I always use expressions like inside of us there is the lived experience, there is a suffering, life is difficult for everyone, we have conflicts, we fight, we are not well, and this generates negative energies that to some extent we have to control, let out and then afterward generally there are those who channel them […] on the digestive tract […] some people have headaches, some people here, some people there … it could be that this negative energy, this discomfort, manifests itself through the appearance of tremor, whatever it is.

Did you ever consider simply saying: We don't know what the problem is, nor how to deal with it.

That thought never ever crossed your minds? And still hasn't?

Careful communication is required to help patients understand and process an FND diagnosis: the terminology and communicative mode used can influence the understanding and attitude of the patients in managing their symptoms.
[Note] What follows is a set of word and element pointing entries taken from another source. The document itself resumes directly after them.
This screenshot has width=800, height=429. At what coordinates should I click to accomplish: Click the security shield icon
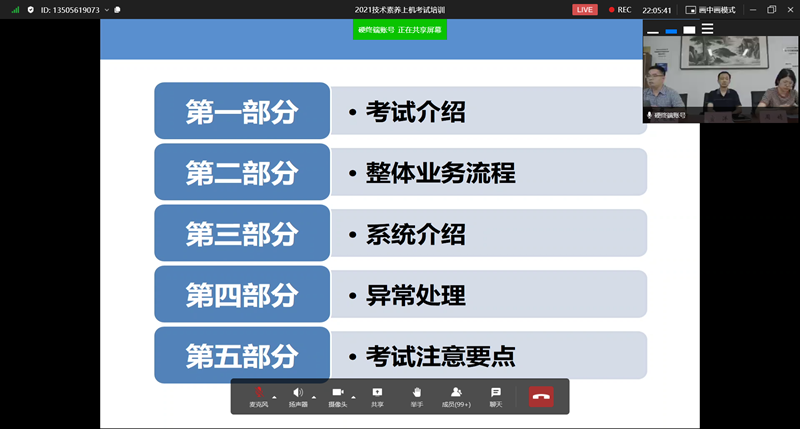[31, 9]
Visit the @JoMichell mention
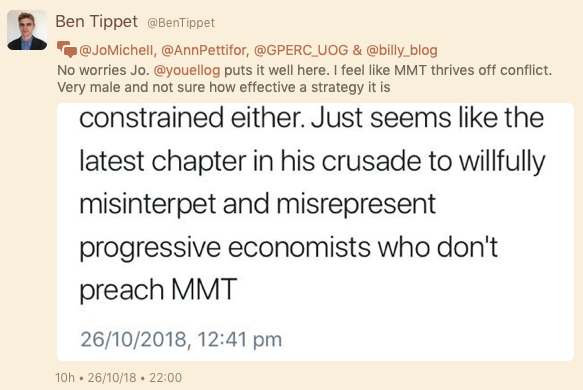The width and height of the screenshot is (583, 390). 118,50
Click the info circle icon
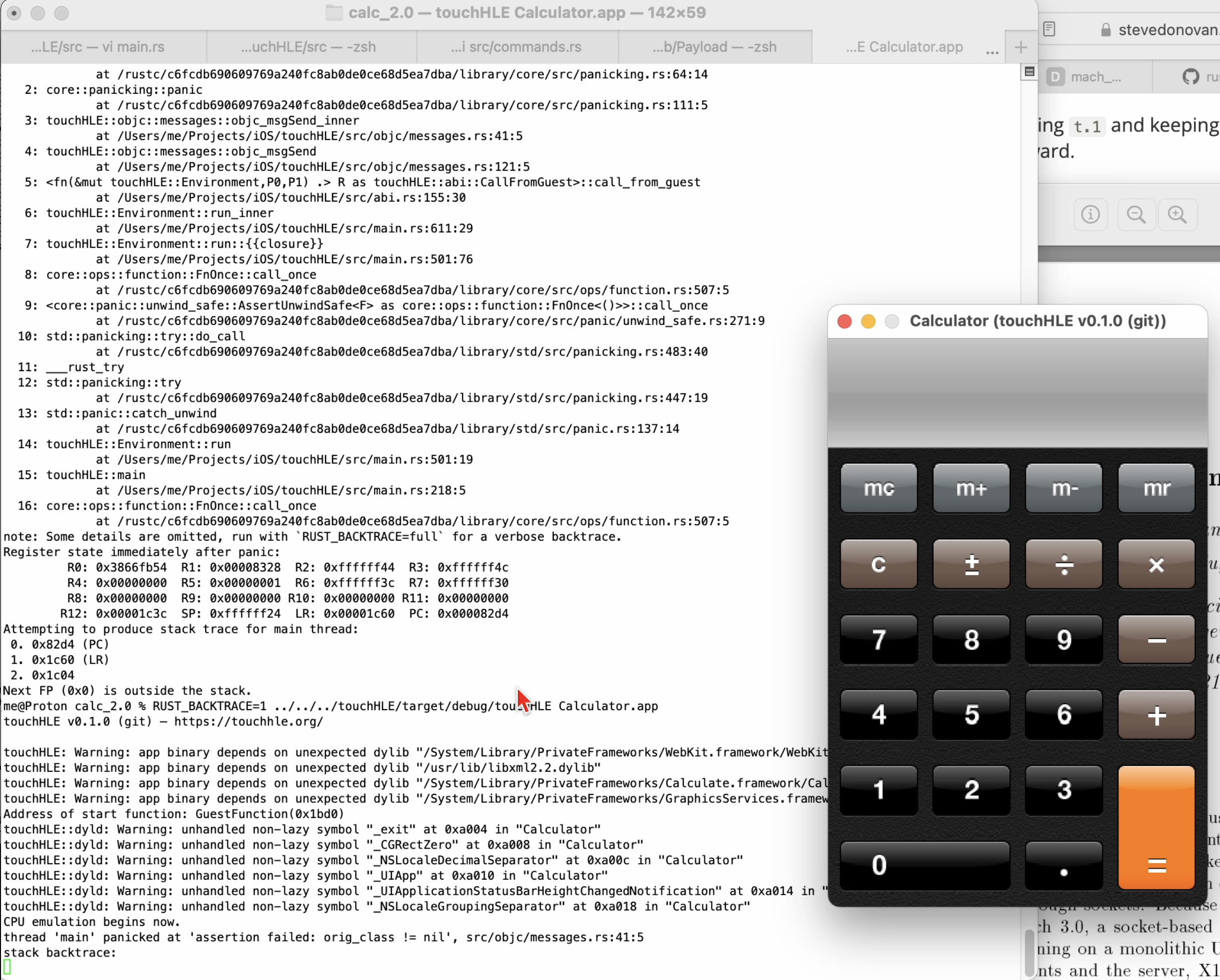 tap(1090, 215)
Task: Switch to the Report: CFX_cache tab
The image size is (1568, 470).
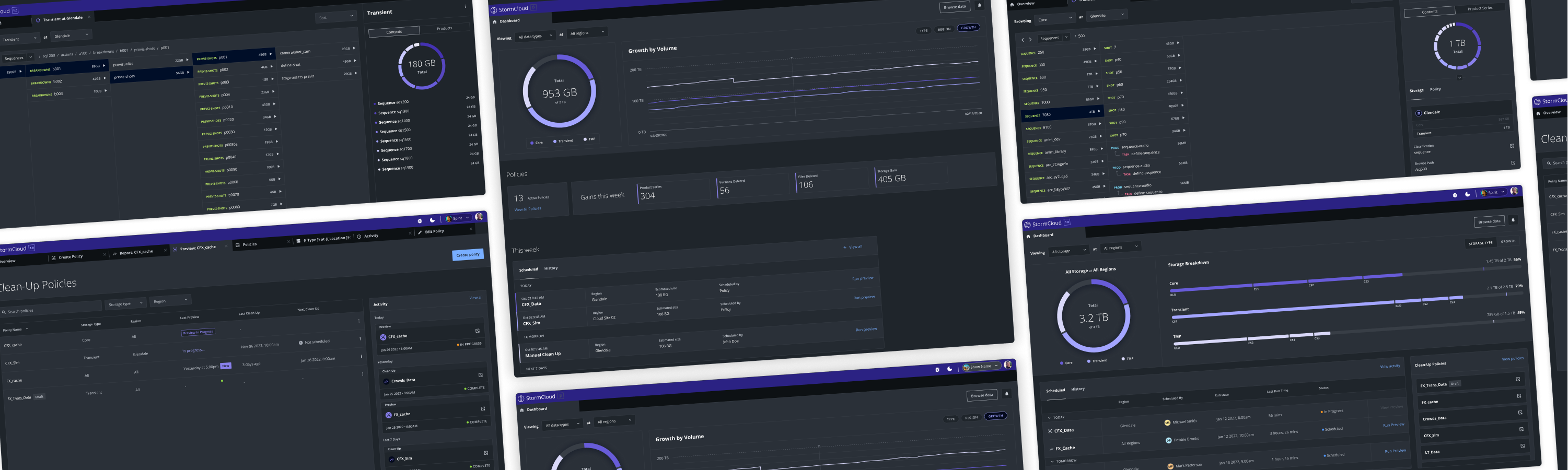Action: (x=136, y=252)
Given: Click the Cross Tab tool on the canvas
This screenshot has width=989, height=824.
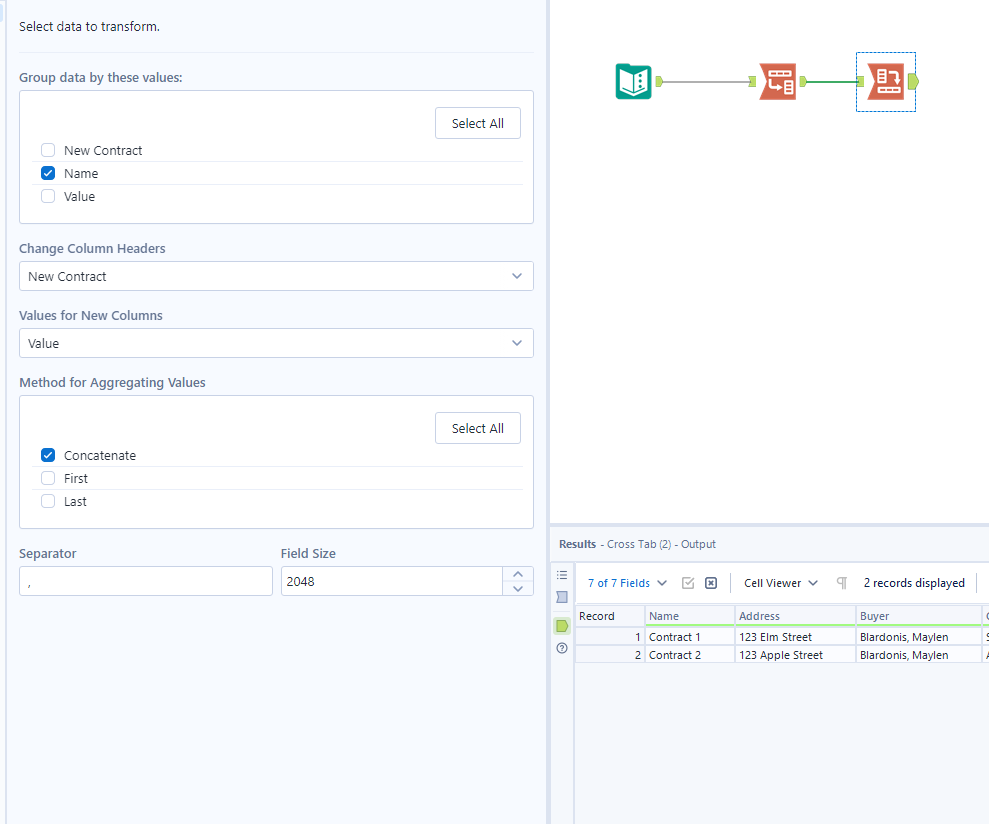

'We need to learn how to lie better to patients.'

Other expressions, such as non-organic, non-epileptic, or not explainable on a medical basis, imply that the symptoms’ cause is unknown.

Yes, God forbid you should tell patients the truth, that you don't actually know what is causing their symptoms, nor what to do about it.

Above all else, make damn sure that admission is never made. People might stop thinking you actually are experts.
 
IMHO as always, follow the money and the question is what treatment is recommended for "FND"?

Surprise surprise, talking therapies!

From where I am sitting, the whole point of BPS fictions about FND is they justify gaslighting as therapy for physiological neurological disease, not because it can treat such conditions but because it is cheaper than thorough investigation.

For the medical insurance therapy market, this is propaganda to enable cost cutting.

They have retreated to the position they don't need to claim the entire disease is psychological, just some of it, to justify gaslighting as magical medicine which can unlock recovery, which is snake oil but it is cheap snake oil.

So it serves the same purpose as claiming psychosomatic illness but creates an area of doubt for those conditions where science shows real evidence of physiological illness to bamboozle the law.